## RECORDS SHOWN

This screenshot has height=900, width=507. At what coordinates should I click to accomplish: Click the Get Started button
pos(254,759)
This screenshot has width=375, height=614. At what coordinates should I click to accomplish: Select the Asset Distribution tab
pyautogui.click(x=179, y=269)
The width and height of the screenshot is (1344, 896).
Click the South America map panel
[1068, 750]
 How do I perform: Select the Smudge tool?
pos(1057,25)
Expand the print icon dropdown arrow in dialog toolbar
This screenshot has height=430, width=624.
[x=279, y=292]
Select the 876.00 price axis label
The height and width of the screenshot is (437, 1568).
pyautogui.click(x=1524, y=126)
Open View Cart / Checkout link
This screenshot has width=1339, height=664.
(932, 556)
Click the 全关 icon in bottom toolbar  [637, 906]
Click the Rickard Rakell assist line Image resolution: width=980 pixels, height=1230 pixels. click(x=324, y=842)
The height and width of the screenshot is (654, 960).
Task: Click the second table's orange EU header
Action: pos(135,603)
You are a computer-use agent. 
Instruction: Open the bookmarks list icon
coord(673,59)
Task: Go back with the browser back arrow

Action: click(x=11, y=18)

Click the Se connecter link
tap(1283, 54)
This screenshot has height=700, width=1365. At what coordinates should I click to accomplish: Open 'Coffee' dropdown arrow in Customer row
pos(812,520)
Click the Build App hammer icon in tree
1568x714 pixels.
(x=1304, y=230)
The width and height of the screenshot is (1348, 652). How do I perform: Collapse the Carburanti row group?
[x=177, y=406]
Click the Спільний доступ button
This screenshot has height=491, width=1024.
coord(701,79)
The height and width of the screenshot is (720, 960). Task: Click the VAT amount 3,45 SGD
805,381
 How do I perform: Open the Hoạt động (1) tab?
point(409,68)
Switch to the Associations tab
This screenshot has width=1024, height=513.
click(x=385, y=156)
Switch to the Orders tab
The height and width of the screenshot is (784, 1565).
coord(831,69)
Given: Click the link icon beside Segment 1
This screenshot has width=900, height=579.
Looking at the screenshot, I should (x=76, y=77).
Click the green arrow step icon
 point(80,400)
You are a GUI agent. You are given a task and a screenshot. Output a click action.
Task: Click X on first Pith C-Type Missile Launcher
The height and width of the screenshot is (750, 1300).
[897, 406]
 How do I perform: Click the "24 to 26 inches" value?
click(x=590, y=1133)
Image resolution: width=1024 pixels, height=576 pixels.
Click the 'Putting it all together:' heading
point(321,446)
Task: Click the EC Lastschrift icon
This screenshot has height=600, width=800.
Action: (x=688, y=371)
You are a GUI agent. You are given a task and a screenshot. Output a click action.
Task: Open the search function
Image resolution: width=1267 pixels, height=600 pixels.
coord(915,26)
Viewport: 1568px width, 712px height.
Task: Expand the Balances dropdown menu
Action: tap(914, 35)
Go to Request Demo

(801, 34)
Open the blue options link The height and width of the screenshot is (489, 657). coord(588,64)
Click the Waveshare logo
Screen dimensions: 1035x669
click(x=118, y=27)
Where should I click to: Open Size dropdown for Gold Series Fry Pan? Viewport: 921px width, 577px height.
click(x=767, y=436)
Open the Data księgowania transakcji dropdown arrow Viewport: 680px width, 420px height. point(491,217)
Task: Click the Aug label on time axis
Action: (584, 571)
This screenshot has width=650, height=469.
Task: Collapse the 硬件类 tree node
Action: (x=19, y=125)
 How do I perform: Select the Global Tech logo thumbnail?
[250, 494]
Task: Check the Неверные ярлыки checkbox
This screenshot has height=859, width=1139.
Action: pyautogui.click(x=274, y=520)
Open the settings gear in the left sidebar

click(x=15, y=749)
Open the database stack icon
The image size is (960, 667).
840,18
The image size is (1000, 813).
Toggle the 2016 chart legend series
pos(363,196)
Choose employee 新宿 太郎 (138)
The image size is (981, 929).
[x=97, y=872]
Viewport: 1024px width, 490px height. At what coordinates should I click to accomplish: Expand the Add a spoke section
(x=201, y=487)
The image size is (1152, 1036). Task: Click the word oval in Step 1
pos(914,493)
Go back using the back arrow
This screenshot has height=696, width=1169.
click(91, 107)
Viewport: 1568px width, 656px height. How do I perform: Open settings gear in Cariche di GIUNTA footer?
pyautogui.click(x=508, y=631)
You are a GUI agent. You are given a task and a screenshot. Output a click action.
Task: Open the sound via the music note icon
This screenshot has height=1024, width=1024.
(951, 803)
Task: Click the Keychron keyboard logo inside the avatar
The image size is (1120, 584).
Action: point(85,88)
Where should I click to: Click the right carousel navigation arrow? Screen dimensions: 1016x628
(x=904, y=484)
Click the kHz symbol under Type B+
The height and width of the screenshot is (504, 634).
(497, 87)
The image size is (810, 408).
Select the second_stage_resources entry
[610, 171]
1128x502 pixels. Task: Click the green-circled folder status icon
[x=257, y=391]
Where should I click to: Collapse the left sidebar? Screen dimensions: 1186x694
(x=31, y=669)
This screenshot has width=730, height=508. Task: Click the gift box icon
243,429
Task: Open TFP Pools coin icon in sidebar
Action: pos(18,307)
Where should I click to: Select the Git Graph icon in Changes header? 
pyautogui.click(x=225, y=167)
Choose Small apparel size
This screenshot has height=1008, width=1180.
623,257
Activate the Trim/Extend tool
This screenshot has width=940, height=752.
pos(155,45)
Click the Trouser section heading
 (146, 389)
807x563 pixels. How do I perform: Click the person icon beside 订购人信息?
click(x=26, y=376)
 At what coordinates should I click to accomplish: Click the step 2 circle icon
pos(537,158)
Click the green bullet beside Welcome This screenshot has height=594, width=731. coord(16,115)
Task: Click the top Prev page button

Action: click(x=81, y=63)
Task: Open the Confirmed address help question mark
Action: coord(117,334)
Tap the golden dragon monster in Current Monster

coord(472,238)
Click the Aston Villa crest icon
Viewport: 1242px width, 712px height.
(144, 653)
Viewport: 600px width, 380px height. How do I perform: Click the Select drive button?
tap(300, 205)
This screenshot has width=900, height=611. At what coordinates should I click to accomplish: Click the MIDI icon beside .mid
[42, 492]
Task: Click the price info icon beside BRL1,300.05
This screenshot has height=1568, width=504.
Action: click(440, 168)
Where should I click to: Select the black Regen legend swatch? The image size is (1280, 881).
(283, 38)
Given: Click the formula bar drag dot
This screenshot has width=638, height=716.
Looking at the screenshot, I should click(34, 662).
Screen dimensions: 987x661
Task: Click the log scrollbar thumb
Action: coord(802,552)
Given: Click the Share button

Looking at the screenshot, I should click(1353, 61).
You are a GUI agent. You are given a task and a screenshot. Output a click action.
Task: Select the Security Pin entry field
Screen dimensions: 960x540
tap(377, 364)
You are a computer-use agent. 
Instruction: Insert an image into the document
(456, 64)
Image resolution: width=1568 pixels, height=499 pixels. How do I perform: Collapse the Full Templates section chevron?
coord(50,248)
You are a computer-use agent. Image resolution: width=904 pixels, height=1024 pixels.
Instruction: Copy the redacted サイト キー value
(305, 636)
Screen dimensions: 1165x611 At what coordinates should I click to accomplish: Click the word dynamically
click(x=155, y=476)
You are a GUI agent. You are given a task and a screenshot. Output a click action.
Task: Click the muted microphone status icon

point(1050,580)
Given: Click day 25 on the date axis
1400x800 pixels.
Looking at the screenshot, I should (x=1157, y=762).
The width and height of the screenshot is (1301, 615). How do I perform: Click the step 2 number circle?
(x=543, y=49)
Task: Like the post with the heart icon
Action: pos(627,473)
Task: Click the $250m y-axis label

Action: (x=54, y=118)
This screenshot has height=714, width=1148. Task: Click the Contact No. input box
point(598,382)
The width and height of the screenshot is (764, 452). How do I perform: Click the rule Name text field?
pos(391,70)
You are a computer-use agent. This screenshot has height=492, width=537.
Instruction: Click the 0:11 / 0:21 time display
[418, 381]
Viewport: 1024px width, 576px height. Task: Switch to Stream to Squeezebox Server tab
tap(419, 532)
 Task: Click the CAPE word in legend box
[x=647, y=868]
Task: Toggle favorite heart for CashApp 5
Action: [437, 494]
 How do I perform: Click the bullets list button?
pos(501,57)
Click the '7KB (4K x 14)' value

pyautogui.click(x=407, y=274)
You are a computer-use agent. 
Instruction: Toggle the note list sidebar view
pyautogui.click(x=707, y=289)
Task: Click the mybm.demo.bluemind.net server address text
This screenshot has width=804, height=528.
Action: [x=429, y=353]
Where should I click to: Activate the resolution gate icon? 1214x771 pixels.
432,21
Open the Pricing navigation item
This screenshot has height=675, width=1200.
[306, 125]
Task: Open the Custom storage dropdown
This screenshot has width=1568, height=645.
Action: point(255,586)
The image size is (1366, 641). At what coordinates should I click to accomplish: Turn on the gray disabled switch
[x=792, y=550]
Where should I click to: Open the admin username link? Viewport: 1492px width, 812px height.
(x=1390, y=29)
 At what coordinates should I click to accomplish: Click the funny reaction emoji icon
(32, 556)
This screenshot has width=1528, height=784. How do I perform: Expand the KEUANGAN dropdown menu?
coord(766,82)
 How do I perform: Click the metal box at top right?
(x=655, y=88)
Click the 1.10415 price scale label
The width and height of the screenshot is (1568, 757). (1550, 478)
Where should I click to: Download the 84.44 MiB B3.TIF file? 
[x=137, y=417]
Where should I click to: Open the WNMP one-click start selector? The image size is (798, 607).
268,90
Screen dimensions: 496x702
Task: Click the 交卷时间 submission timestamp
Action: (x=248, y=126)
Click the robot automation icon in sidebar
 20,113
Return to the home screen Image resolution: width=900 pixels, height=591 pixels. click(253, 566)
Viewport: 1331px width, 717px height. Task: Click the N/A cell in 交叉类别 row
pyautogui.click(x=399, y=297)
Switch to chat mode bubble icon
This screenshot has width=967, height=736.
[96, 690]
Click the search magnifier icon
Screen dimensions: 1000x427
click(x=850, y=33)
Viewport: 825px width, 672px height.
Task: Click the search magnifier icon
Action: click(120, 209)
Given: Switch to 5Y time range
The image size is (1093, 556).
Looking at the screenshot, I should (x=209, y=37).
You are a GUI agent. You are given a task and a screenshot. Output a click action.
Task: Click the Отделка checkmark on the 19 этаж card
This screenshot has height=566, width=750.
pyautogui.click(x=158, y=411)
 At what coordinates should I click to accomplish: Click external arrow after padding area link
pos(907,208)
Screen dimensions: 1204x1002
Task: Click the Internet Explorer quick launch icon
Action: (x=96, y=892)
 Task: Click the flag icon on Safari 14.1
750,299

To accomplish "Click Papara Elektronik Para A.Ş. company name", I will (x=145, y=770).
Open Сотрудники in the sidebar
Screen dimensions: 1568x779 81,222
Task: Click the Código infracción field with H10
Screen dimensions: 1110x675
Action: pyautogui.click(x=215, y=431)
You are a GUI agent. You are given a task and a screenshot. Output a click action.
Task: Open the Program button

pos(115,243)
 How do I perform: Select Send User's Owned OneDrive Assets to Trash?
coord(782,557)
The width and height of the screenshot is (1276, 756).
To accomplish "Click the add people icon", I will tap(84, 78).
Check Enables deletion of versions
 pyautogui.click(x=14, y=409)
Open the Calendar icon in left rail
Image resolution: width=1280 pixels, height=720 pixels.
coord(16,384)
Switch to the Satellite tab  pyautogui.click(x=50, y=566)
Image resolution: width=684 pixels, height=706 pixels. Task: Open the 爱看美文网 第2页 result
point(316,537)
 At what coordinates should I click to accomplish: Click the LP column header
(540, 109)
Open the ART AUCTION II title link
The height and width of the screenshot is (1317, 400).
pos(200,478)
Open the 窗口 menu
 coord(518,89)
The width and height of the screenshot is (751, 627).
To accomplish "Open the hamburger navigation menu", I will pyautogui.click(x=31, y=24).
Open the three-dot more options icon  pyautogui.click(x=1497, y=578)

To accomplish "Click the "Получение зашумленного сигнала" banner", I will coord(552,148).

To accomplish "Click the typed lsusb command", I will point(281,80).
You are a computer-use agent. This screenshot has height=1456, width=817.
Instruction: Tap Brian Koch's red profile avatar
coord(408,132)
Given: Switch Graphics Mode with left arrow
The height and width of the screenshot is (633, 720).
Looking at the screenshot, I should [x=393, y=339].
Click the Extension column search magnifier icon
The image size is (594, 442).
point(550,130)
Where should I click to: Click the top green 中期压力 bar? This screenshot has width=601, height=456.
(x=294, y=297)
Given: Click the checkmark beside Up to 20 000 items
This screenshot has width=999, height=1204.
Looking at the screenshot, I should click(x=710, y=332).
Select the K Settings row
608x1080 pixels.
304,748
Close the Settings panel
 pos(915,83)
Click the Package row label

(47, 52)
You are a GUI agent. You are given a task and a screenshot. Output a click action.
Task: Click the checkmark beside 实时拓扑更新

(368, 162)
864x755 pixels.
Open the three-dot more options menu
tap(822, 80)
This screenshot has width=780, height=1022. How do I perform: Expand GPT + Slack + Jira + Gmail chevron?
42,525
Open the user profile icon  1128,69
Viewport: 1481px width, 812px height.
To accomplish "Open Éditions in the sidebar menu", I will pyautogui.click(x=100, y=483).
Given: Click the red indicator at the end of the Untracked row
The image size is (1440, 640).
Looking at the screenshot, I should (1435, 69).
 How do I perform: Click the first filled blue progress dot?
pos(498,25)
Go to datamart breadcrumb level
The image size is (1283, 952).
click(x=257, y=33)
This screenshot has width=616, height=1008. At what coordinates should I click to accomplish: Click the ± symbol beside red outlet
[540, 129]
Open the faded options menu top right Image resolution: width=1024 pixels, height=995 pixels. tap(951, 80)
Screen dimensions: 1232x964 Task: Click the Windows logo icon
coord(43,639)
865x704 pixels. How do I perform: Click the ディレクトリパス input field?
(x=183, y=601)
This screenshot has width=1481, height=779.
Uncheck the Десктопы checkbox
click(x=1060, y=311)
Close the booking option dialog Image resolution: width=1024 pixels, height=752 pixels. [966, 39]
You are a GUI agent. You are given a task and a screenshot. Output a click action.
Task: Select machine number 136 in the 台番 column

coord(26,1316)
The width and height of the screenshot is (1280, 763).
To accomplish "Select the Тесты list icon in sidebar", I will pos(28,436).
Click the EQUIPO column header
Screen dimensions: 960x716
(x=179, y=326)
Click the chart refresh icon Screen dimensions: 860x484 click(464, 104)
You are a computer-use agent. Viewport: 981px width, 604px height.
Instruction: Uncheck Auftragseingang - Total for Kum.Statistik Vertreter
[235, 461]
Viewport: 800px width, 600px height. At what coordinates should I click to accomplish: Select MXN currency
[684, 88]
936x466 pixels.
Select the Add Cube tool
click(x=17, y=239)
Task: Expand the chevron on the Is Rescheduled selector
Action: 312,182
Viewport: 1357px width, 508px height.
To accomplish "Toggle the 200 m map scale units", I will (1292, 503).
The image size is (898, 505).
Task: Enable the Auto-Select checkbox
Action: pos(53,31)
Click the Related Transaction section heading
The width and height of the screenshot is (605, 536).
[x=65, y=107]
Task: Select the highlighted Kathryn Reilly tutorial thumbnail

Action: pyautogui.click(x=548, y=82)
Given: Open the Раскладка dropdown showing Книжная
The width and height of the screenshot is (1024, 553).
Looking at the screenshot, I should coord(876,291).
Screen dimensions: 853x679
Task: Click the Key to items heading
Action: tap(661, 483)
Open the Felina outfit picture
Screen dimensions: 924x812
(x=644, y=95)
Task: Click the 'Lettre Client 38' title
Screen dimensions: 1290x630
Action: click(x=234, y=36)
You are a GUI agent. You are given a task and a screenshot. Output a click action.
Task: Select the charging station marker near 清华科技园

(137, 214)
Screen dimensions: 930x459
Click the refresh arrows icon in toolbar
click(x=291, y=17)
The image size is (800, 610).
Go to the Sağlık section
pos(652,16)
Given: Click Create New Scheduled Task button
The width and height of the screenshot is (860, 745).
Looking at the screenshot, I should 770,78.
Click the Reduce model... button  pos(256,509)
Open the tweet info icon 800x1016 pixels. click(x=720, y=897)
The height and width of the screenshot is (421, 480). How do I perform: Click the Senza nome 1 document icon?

## TASK GOAL
A word-for-word copy of the lines above from the one with "Where should I click to: Select the Git" through the one with "Given: Click the formula bar drag dot", inclusive, is the only output wanted.

## ANSWER BOX
Where should I click to: Select the Git Graph icon in Changes header? 
pyautogui.click(x=225, y=167)
Choose Small apparel size
This screenshot has height=1008, width=1180.
623,257
Activate the Trim/Extend tool
This screenshot has width=940, height=752.
pos(155,45)
Click the Trouser section heading
 (146, 389)
807x563 pixels. How do I perform: Click the person icon beside 订购人信息?
click(x=26, y=376)
 At what coordinates should I click to accomplish: Click the step 2 circle icon
pos(537,158)
Click the green bullet beside Welcome This screenshot has height=594, width=731. coord(16,115)
Task: Click the top Prev page button

Action: click(x=81, y=63)
Task: Open the Confirmed address help question mark
Action: coord(117,334)
Tap the golden dragon monster in Current Monster

coord(472,238)
Click the Aston Villa crest icon
Viewport: 1242px width, 712px height.
(144, 653)
Viewport: 600px width, 380px height. How do I perform: Click the Select drive button?
tap(300, 205)
This screenshot has width=900, height=611. At what coordinates should I click to accomplish: Click the MIDI icon beside .mid
[42, 492]
Task: Click the price info icon beside BRL1,300.05
This screenshot has height=1568, width=504.
Action: click(440, 168)
Where should I click to: Select the black Regen legend swatch? The image size is (1280, 881).
(283, 38)
Given: Click the formula bar drag dot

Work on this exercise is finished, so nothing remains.